Divar Art Home staging Brian Clark’s “Whose Life Is It Anyway?”

February 4, 2025 - 19:31

TEHRAN-The play “Whose Life Is It Anyway?” by Brian Clark is being performed on stage at Divar Art Home in Tehran.

Dorsa Aghaei has directed the 80-minute play that has Shahin Zare’, Yukabed Mousavi, Alireza Sa’adati, Hadiseh Rezaei, Hamid Mehrju, Negin Khosrow, Shayan Heydari, Naghmeh Mon’emi, and Sara Lotfi in the cast among others.

Set in a hospital room, the action revolves around Ken Harrison, a sculptor by profession, who was paralyzed from the neck down (quadriplegia) in a car accident and only his brain functions normally.
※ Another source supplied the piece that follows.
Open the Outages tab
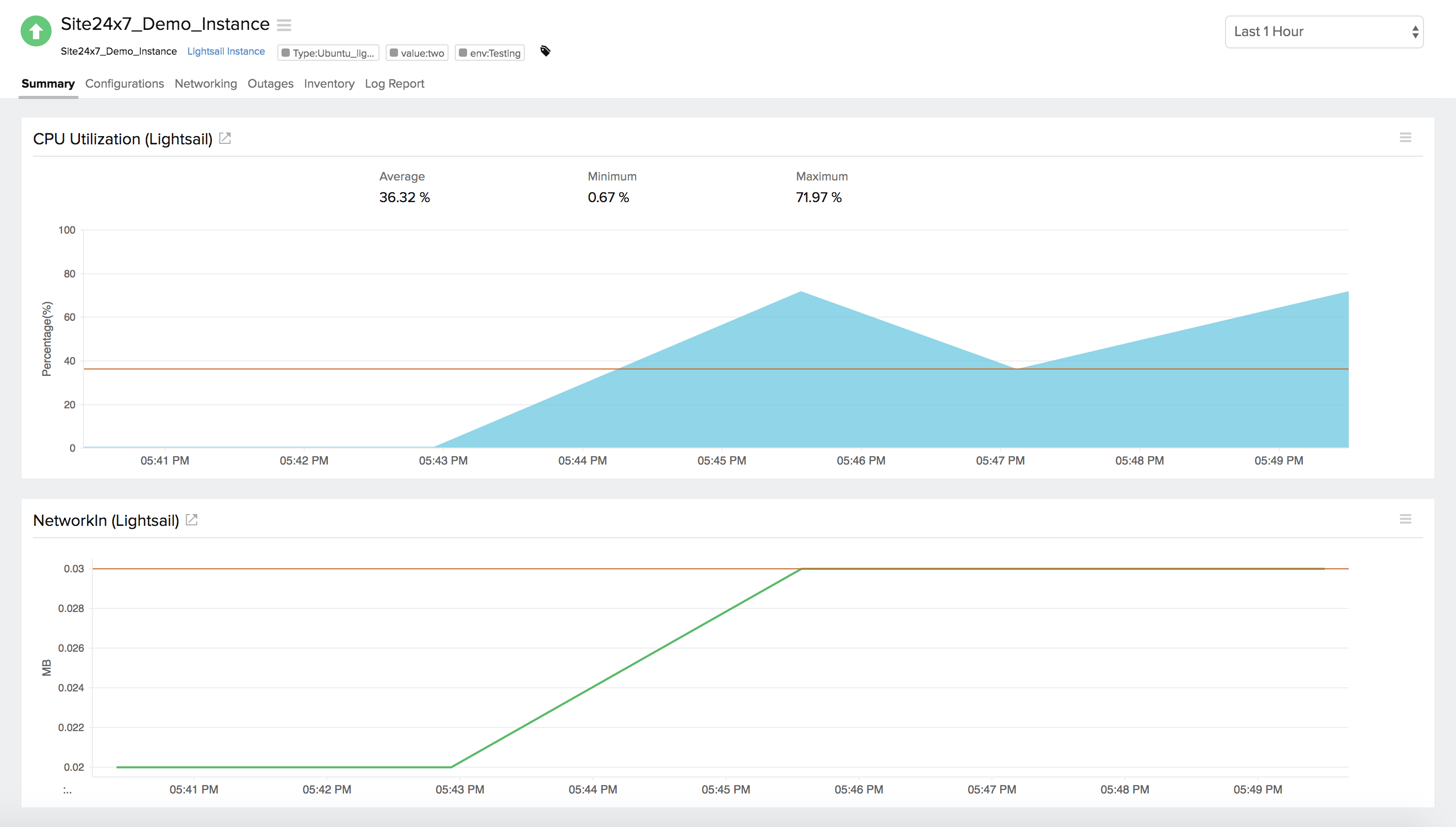The height and width of the screenshot is (827, 1456). pos(270,84)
He is being kept alive by the miracles of medicine but wishes to die.

Clark presents arguments both in favor of and opposing euthanasia and to what extent the government should be allowed to interfere in the life of a private citizen. In portraying Ken as an intelligent man with a useless body, he leaves the audience with conflicting feelings about his desire to end his life.

As he fights for his right to die rather than live in an incapacitated state, the play examines the moral and legal aspects of the situation and the reactions of the hospital staff.

Brian Clark (1932-2021) was a British playwright and screenwriter. He taught in schools, colleges, and universities and was a member of the Drama Department at the University of Hull from 1968 to 1972.

He is best known as the author of the multi-award-winning play “Whose Life Is It Anyway?”, which was first produced in 1978.

In the 1970s, it took Brian Clark six years to find a West-End theater management brave enough to risk presenting a play in which the central character is a tetraplegic faced with a future of total dependence on a life-support machine. But it was a smash hit both here and on Broadway winning several awards, and a film version followed. The dilemma posed by a medical professional committed to saving life on the one hand, and an individual claiming the right to make their own decisions about their life on the other, is one that has struck a chord deep in the public imagination and is as real today as it was then.

“Whose Life Is It Anyway?” will remain on stage at Divar Art Home, located at No. 72, Sepand St., Nejatollahi St.